TALLAHASSEE, Fla. (AP) — Floridians will choose between one of President Donald Trump’s most vocal supporters and an unabashed liberal when they elect a new governor Tuesday.
The contrast couldn’t be greater between Republican former U.S. Rep. Ron DeSantis and Democratic Tallahassee Mayor Andrew Gillum, who would be Florida’s first black governor and the first Democrat elected to the office since 1994.
The two are opposites on issues, background, campaign style and message in a politically divisive year. The contest is essentially a referendum on Trump and votes may be cast as much, if not more, on emotion than issues. About the only thing they have in common is they both have preschool children and they were born a year apart.
Toni Pentecouteau, a 72-year-old retiree from Destin, is supporting Gillum and cites, in part, DeSantis’ close relationship with Trump.
“I can’t vote for someone who has to ask Trump first if it’s OK,” she said. “We have a president who violated federal and state housing laws, who has bankrupted many times, who has been sued, who doesn’t pay his creditors.”
When the year began, few would have predicted a showdown between DeSantis and Gillum.
DeSantis was the underdog in the Republican primary until Trump endorsed him and Gillum shocked political observers when he won a crowded primary despite spending far less money, largely on grassroots support of Democrats who call themselves progressives.
DeSantis, 40, was educated at Yale and Harvard universities before becoming a Navy officer. He won his House seat in 2012 running as a political outsider, but he clearly had larger ambitions. He ran for U.S. Senate in 2016, dropping out when Republican U.S. Sen. Marco Rubio decided to seek re-election.
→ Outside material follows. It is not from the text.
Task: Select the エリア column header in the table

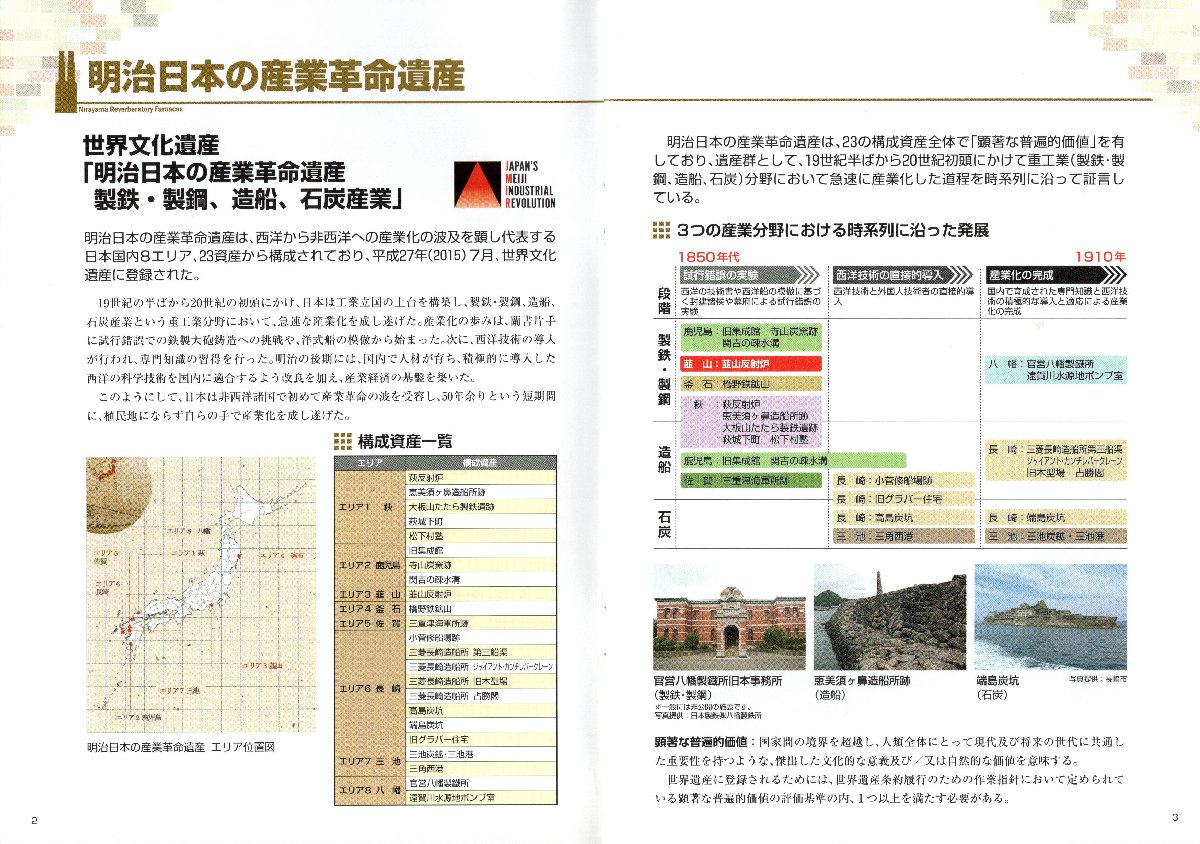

Gillum, 39, was a 23-year-old Florida A&M University student when he became the youngest person elected to Tallahassee’s city council. He was elected the city’s mayor in 2014. He tells a story about a poor upbringing in Miami, and the lessons he learned about getting a good education from his mother and grandmother.
At campaign events, DeSantis has unleashed a largely negative message about Gillum and sometimes comes across as angry, while Gillum barely mentions DeSantis and has an upbeat, positive style.
“The beauty is, I believe there are more of us than there are of them. There are more of us who believe in decency,” Gillum said to loud applause. “We can win these races not by dividing people, but by bringing folks together to give them something to vote for, and not just against.”
The event ended with the crowd chanting Gillum’s campaign slogan, “Bring it home!”
That same night, DeSantis was giving thousands gathered at a rally with Trump several reasons to vote against Gillum, citing an FBI investigation into corruption at Tallahassee City Hall among other issues.
“I’m proud to say that of the candidates running for governor, I’m the only one that has worn the uniform and served in our military, I’m the only candidate that ain’t going to raise your taxes here in Florida and I’m the only guy who can credibly say that I’m not under investigation for corruption by the FBI,” DeSantis said to cheers.
DeSantis used more than half of his speech to attack Gillum. At one point the crowd began chanting, “Lock him up!”
Gillum has said he’s not a target of the investigation.
Racial division has also been an issue in the campaign. The day after the primary, DeSantis said on Fox News that Florida voters shouldn’t “monkey this up” by electing Gillum. DeSantis spent weeks explaining the remark, saying it had nothing to do with race, but rather his belief that Gillum will hurt Florida’s economy.
The Gillum campaign, in the final week, cut ties with a campaign volunteer caught on video calling Florida a “cracker” state and saying the campaign was taking advantage of “white guilt.”
Gillum is taking a nontraditional route in the general election. He’s seeking out young voters and minorities who tend to have lower turnout in a midterm election.
He’s also going to areas Democrats have traditionally ignored, like Okaloosa County in the western Panhandle, which Republican Gov. Rick Scott carried in 2014 with more than 75 percent of the vote in a year he didn’t receive 50 percent of the statewide vote. Trump carried the county with 71 percent of the vote in 2016.
“They told me this was a red county!” Gillum said after being greeted with thunderous applause from an overflow Okaloosa crowd. “I see a sea of blue. In fact, I see a tsunami of blue about to slip over this area.”
DeSantis largely focused his campaign on the Interstate 4 corridor that runs from Daytona Beach to through Orlando to Tampa Bay and the large urban areas south of the highway.
If DeSantis wins, he can give Trump credit for exciting the party’s base. When DeSantis wrapped up his speech at Wednesday’s Trump rally, he turned to the president and shook his hand.
“I appreciate it. Thanks,” DeSantis told Trump. He then laughed and added, “This is crazy. This is awesome.”